I need you to email me!!!!!!!!!


----------



## Niss200SXGTR (May 31, 2002)

If you find a way to make crystal clear H4 headlamps, i would be very interested.. or even a 1 peice headlamp/turnsignal system.. that would be bad ass


----------



## ScorchN200SX (Aug 13, 2002)

*Been thought of already!*

To much money in plastic prototypes and so on. But a JDM Sunny style C/F Onepeice eyebrow for the corners and headlamp is being developed as we speak. But that is a diff subject that will be braught up in a couple weeks, PS I likey!!!!!


----------



## Niss200SXGTR (May 31, 2002)

Wow, that carbon fiber grill is nice.. too bad i already have 2 other grills


----------



## ScorchN200SX (Aug 13, 2002)

*Different topic!*

Some time I wish I was a moderator! E-mail me and I will try to help out...


----------



## Guest (Nov 23, 2002)

That car belongs to my friend and that grill is pretty awesome. I was green with envy when i first saw it.


----------



## Jaggrey (Sep 16, 2002)

How much for the grille? How would that look with stock headlights?


----------



## OmegaManEX (Oct 4, 2002)

Are u only gonna make this grille in c/f or do you still make the cheaper non c/f paintable one?


----------



## ScorchN200SX (Aug 13, 2002)

*It will be in both forms.*

C/F or fiberglass.


----------



## JD4 (Apr 30, 2002)

conquest49 said:


> *That car belongs to my friend and that grill is pretty awesome. I was green with envy when i first saw it. *


 Yea, I just need another CF Hood to go w/ it!


----------



## ScorchN200SX (Aug 13, 2002)

*Yeh!*

This looks great, Please keep in contact with me. it looks like the molding and production will be good to go and I should be able to ship out the intial orders by the 1st week of Jan.


----------



## Ninety-Nine SE-L (May 5, 2002)

Sweet, gonna see some cool things in the coming months (some of which, I may be able to afford).
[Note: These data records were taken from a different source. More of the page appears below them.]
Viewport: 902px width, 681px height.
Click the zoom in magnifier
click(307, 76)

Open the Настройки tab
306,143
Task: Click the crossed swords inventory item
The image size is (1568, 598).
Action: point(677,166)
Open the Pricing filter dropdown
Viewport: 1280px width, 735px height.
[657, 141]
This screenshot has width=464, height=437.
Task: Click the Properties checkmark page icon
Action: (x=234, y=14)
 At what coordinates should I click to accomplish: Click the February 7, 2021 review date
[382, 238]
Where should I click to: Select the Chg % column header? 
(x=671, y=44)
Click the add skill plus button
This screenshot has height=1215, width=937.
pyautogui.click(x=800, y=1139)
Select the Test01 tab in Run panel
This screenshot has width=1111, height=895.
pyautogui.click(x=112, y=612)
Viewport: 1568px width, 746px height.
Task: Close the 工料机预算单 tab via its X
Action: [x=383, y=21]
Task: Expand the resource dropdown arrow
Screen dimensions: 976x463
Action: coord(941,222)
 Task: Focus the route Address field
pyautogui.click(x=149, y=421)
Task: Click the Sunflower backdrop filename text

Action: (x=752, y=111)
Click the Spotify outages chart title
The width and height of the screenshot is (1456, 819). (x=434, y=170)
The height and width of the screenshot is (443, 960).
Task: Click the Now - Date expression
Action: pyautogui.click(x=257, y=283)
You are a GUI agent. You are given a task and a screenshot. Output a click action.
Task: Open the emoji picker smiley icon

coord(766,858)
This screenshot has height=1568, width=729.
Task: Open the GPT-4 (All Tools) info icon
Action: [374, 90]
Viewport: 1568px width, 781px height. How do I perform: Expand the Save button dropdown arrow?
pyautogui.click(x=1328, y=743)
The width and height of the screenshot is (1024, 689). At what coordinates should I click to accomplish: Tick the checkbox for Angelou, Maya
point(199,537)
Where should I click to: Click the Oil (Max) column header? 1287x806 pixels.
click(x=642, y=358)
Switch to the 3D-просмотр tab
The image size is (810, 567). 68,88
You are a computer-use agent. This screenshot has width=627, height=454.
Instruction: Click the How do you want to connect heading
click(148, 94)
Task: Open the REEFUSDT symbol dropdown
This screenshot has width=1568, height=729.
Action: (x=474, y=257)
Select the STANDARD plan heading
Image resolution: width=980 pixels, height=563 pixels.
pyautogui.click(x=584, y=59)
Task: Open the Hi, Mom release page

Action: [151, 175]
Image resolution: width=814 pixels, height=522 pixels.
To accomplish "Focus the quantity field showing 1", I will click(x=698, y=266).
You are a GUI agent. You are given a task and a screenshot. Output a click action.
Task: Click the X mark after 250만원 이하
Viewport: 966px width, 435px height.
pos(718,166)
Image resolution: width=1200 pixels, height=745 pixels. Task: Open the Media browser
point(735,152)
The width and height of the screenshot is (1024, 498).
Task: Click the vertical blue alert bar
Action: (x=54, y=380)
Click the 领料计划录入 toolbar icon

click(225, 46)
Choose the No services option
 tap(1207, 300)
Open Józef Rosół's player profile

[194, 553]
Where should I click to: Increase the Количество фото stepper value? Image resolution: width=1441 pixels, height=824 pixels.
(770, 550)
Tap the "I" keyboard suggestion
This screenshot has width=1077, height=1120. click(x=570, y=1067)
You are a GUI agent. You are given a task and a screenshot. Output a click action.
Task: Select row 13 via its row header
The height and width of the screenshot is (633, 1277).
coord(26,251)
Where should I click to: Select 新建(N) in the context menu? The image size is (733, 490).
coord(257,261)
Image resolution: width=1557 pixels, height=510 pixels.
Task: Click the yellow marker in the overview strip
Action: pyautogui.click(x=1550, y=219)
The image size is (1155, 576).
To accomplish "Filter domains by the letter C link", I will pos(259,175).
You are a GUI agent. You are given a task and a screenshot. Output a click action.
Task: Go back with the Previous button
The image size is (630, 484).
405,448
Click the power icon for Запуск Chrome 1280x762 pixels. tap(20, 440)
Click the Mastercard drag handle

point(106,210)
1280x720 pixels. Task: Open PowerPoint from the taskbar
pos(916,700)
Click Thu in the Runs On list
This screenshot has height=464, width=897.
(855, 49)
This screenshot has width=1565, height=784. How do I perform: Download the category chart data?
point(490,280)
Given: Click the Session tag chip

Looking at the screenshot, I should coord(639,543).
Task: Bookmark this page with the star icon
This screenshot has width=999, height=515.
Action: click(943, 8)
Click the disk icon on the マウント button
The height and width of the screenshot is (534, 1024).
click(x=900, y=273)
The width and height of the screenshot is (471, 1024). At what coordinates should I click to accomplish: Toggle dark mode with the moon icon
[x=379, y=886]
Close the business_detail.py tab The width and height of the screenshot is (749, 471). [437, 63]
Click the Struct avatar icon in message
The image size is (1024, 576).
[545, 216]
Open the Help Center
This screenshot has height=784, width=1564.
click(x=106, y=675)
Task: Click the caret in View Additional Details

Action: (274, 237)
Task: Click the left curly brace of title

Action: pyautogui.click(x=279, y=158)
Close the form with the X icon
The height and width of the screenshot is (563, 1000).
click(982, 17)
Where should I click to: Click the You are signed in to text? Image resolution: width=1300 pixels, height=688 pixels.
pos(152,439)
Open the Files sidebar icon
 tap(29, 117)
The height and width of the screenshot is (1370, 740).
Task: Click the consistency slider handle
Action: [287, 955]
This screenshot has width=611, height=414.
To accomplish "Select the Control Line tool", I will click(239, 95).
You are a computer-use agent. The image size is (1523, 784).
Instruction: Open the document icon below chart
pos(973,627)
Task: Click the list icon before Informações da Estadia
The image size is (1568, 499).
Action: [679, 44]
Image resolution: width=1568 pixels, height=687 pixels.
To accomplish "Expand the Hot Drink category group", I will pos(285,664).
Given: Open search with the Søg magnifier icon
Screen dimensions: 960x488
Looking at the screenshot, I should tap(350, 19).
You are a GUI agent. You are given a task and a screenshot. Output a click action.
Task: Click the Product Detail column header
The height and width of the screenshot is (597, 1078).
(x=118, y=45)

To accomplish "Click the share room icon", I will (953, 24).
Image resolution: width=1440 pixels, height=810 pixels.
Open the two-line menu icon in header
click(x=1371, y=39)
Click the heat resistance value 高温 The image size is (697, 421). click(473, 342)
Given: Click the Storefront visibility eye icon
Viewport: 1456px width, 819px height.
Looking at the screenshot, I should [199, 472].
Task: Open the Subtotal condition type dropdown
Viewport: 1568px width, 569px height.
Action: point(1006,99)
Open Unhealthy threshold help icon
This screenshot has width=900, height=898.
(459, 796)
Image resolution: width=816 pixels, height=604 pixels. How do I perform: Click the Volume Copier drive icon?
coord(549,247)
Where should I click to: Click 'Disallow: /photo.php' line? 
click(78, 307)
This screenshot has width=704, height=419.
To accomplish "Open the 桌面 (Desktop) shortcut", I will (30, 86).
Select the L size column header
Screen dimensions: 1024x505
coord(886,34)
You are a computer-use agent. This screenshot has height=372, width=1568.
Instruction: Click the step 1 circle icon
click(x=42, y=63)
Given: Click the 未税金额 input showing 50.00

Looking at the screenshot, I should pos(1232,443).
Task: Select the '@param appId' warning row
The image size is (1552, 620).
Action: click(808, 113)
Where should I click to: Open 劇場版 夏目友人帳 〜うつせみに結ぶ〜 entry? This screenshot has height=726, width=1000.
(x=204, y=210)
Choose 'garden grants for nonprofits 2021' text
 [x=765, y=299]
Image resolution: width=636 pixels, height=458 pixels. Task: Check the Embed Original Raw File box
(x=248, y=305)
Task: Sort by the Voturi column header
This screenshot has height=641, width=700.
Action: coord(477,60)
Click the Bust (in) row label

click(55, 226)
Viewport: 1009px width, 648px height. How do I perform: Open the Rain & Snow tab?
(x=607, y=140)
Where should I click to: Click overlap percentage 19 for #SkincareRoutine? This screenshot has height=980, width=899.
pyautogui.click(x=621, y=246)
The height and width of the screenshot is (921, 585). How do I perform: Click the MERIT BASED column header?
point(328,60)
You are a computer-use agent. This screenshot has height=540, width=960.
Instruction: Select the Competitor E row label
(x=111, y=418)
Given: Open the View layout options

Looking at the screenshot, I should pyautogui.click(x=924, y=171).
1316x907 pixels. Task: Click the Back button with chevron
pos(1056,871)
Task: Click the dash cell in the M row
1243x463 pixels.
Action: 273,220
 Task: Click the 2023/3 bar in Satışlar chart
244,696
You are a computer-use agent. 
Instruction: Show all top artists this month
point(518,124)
will there be more stuff coming from the company than just the grille and the s15-style fenders?


----------



## Mo' (Nov 19, 2002)

*'bout the grill*

Most Def a must have. I have been looking for something like that. Send me more info on it.


----------



## Guest (Nov 26, 2002)

I am interested in one


----------



## ScorchN200SX (Aug 13, 2002)

*Please email me!*

I will give out details. I need serious people please.


----------



## Sentrixx (Apr 30, 2002)

Drop the price in here somewhere and I'm sure you will get some..

BTW, are you still making that C/F kit for around the Gages?


----------



## ScorchN200SX (Aug 13, 2002)

*!*

Looking at 150$ right now. For the first 10 to deposit 62.50 to Jermaine at www.stoopid parts they will get it for 125$! These will be shipped out in JAN!!!!!!!!!!!!!!!!


----------



## sentragtr20 (Jun 8, 2002)

*Word of advice!*

When you put the metal ties in ,make them a little longer. It makes the grill sit too far back.


----------



## ScorchN200SX (Aug 13, 2002)

*Piece is ready to go to the molders!*

Finished it today and I should be sending it out this week.


----------



## ScorchN200SX (Aug 13, 2002)

*Taking deposits!*

Jermain has the grill and mold. The Grill will be done in JAN! He is taking deposits. www.stoopidparts.com The site is being updated now to show the new grill.


----------



## Niss200SXGTR (May 31, 2002)

wow, they have a c/f engine cover!!


----------



## ScorchN200SX (Aug 13, 2002)

*DONE!!!!!*

120$ for the first ten and it will go up from there, it is a little cheeper than we thaught and we are good to go. I am waiting for the finised ppeice to do install and finished pics for all of you who want this. I know there are a few who have been waiting and it was time well spent. I will post with pics in the next week or so.


----------



## Sentrixx (Apr 30, 2002)

*Re: DONE!!!!!*



ScorchN200SX said:


> *120$ for the first ten and it will go up from there, it is a little cheeper than we thaught and we are good to go. I am waiting for the finised ppeice to do install and finished pics for all of you who want this. I know there are a few who have been waiting and it was time well spent. I will post with pics in the next week or so. *




Now how well will it fit with the stock head light? I would like to know before i'm commited.


----------



## Sentrixx (Apr 30, 2002)

And what ever happened to the C/F Gauge bezel you were making? Do you still do those?


----------



## ScorchN200SX (Aug 13, 2002)

*Fitment on the B14 one is perfect....*

The only ones I have had a problem with was the b13. I destroyed that mold. I made the b14 one off of a factory grill and no one has come to me with fitment problems of the fiberglass ones.


----------